Jak informuje Mariusz Nowak, zastępca burmistrza miasta i gminy Chęciny – w tym roku w budżecie zarezerwowano pieniądze na jej zwalczanie. Rozesłano także zapytania do firm świadczących tego typu usługi. Po wyborze najlepszej oferty rozpocznie się tępienie chwastu. Barszcz Sosnowskiego rósł przy szlaku do Chęcin także w tamtym roku i pomimo zapewnień gminy o walce z roślinami – efekty tych działań są mizerne.
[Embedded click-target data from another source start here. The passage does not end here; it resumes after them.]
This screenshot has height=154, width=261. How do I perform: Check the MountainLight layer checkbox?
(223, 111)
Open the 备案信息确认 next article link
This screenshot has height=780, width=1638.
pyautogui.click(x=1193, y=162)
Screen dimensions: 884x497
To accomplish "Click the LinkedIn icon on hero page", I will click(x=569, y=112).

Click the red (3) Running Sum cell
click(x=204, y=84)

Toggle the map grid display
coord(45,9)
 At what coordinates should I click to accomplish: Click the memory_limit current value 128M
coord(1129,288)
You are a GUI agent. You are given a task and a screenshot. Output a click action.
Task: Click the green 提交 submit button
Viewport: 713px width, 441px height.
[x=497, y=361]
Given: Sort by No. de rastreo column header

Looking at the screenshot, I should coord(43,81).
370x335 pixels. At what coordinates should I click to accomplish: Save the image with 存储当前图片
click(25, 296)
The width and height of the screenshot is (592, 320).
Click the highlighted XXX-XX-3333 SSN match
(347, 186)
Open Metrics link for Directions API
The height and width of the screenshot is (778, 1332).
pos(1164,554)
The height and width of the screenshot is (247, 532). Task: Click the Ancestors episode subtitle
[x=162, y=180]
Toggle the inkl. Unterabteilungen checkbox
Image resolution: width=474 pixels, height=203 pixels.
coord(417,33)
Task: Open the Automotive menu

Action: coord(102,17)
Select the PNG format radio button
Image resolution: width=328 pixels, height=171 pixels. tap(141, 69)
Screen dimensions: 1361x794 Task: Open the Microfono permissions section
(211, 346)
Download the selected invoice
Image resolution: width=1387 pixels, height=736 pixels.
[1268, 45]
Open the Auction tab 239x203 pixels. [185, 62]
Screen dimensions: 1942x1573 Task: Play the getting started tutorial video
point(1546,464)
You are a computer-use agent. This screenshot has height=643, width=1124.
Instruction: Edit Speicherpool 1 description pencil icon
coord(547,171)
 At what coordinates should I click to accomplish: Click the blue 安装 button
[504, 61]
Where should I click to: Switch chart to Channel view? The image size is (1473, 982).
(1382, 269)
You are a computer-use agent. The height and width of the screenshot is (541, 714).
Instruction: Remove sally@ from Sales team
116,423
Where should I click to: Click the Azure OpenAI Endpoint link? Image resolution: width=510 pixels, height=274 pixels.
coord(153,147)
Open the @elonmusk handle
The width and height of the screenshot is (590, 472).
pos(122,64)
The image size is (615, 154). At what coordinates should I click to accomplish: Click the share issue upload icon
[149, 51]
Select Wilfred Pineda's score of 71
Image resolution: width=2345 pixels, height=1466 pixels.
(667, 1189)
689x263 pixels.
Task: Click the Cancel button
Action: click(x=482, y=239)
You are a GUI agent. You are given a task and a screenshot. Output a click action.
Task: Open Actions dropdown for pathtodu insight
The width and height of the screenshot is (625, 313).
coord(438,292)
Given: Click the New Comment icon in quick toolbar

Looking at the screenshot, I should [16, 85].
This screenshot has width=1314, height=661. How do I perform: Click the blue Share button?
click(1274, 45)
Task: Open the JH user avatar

Barszcz kilka lat temu pojawił się także na kieleckiej Wietrzni, w miejscach odwiedzanych przez turystów. Jak mówi Andrzej Płonka z GeoParku walka z rośliną jest trudna i długotrwała. Pomimo oprysków i wycinania barszcz odrasta. Teren rezerwatu jest teraz monitorowany. Na razie rośliny nie widać – dodaje Andrzej Płonka.
Barszcz Sosnowskiego powoduje u człowieka poparzenia skóry. Kontakt z liśćmi daje podobne objawy, jak poparzenie ogniem. Niebezpieczne są także wydzielane olejki eteryczne, które powodują podrażnienia układu oddechowego i oczu. Roślina charakteryzuje się grubą łodygą, szerokimi liśćmi i białym kwiatostanem przypominającym koper.